Why It Matters: The UN Human Rights Council's emergency session on Sudan is far more than a procedural diplomatic exercise — it represents a test of whether the international community has learned any lessons from its failures in Rwanda, Srebrenica, and Darfur. With 500,000 civilians in imminent peril near el-Obeid and credible evidence of systematic atrocities already being committed elsewhere in Sudan, the stakes could not be higher.

Geopolitically, Sudan's conflict has become a mirror reflecting the dysfunction of the current international order. The paralysis of the UN Security Council, the competing interests of Gulf states, Russia, and regional powers, and the collapse of successive diplomatic initiatives all illustrate how difficult collective security action has become in a multipolar world.

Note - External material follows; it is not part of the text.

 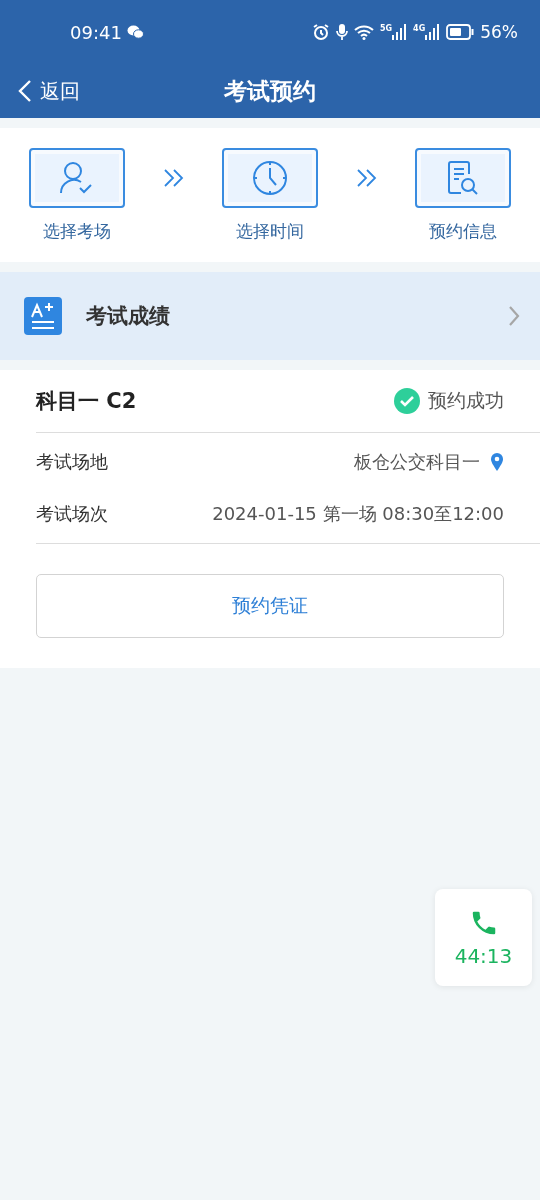 I want to click on booking-status: 预约成功, so click(x=466, y=400).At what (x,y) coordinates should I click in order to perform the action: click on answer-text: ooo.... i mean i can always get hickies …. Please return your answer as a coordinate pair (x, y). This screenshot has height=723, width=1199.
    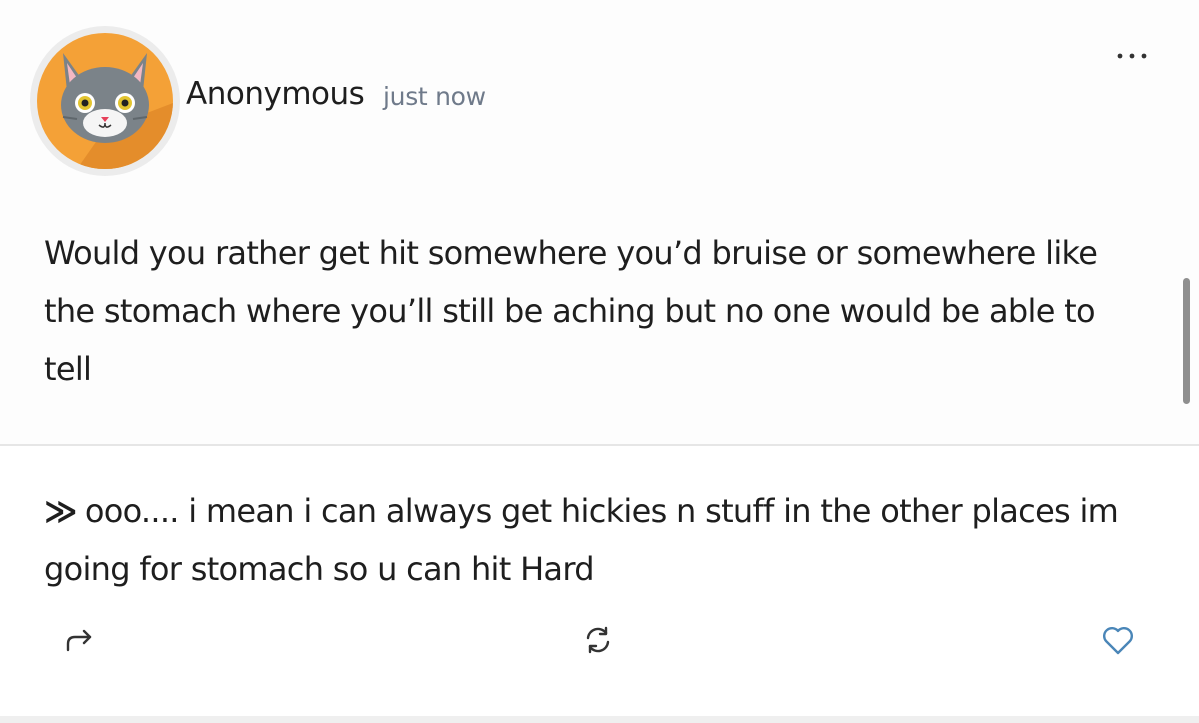
    Looking at the image, I should click on (582, 540).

Readers should watch for three things in the coming weeks: whether the Human Rights Council adopts meaningful accountability mechanisms; whether external arms suppliers face any tangible diplomatic or economic consequences; and whether el-Obeid becomes the flashpoint that finally forces a decisive international response. The answers to those questions will define not only Sudan's future but also the credibility of the global human rights architecture itself.